AIM OF THE EXERCISE →
Every line with "agent" in it must be copied from the data.

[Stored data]

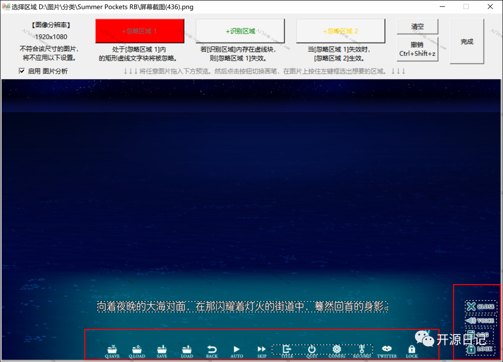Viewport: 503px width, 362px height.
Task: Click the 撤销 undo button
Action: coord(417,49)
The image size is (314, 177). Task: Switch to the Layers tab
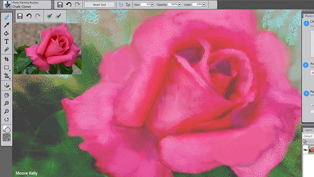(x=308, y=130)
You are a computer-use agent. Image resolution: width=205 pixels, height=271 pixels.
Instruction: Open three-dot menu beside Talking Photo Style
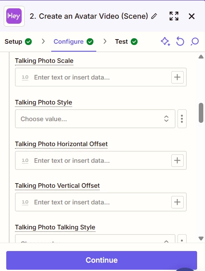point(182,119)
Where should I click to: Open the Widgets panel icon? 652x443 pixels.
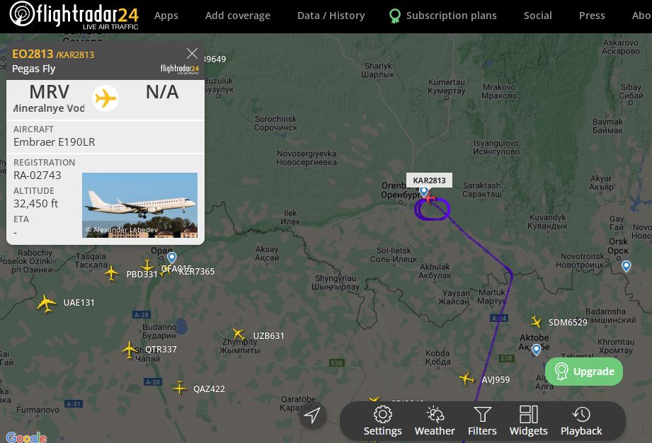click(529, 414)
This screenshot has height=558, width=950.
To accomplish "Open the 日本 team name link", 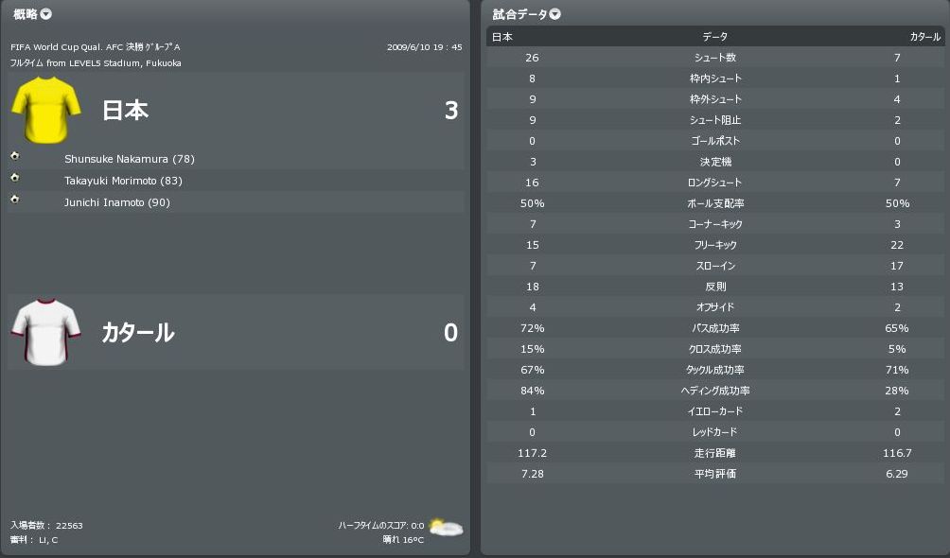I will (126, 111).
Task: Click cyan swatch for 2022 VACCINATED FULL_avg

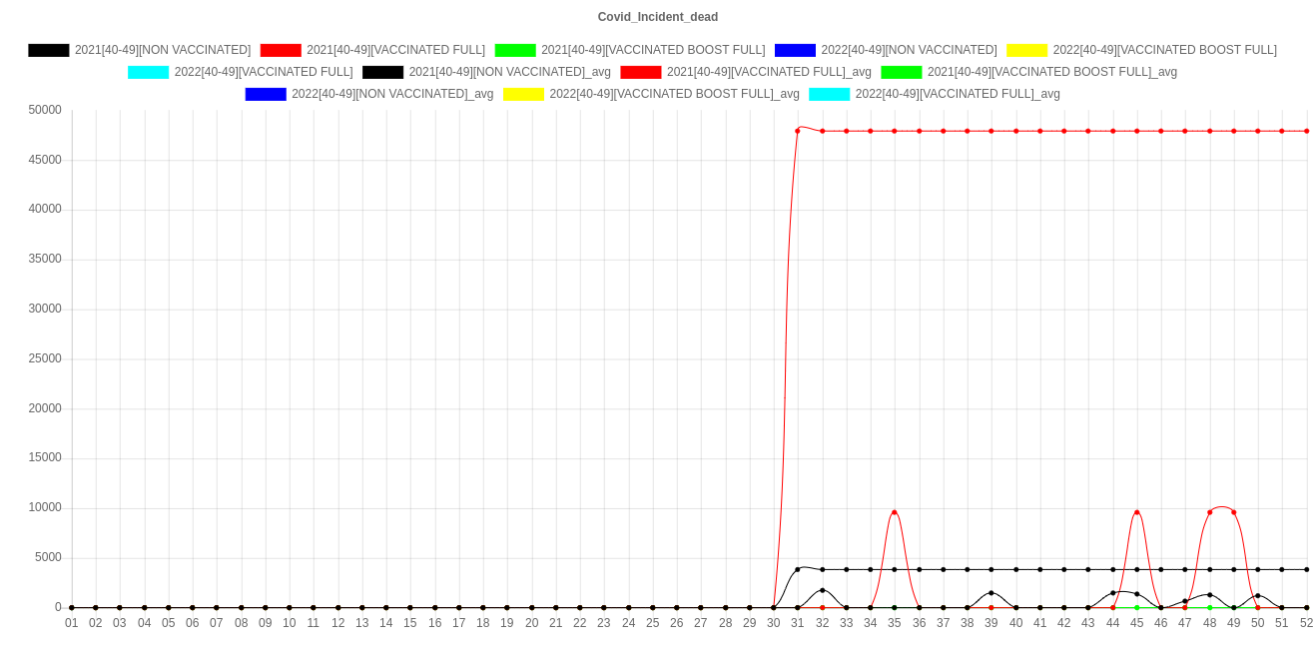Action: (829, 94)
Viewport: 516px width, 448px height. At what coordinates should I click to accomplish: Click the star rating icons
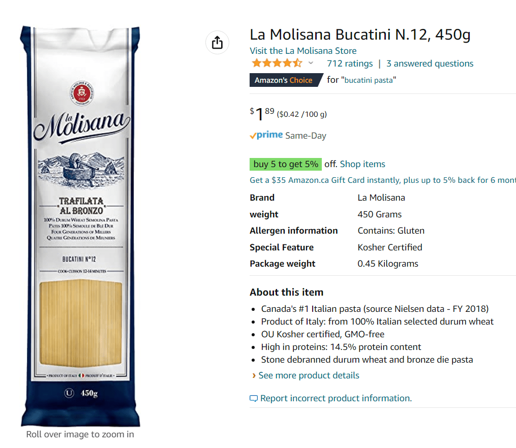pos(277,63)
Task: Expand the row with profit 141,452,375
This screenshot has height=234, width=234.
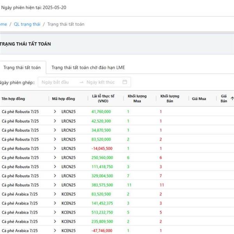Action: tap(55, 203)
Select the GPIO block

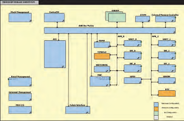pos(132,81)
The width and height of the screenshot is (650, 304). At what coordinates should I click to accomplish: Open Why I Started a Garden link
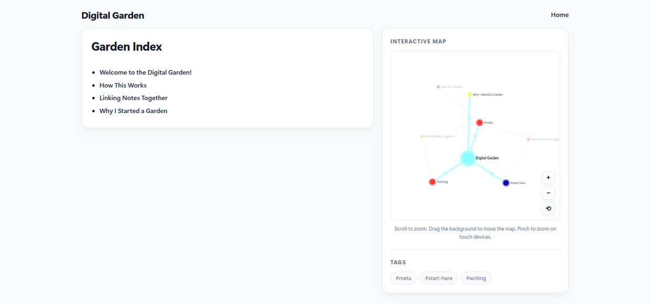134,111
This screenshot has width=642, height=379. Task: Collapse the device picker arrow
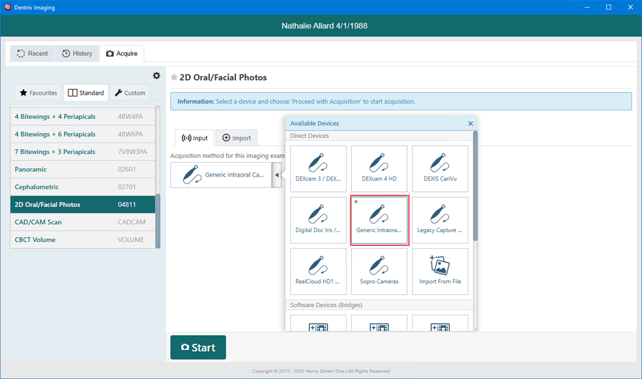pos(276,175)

==

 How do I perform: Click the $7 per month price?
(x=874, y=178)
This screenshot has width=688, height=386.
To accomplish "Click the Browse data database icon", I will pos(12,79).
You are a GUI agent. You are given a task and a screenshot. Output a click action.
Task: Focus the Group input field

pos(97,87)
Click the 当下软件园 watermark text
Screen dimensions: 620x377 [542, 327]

ANSWER BOX →
You are a computer-use agent. Image resolution: width=205 pixels, height=271 pixels.
You are a GUI agent. You are given a task and a screenshot. Output a click action.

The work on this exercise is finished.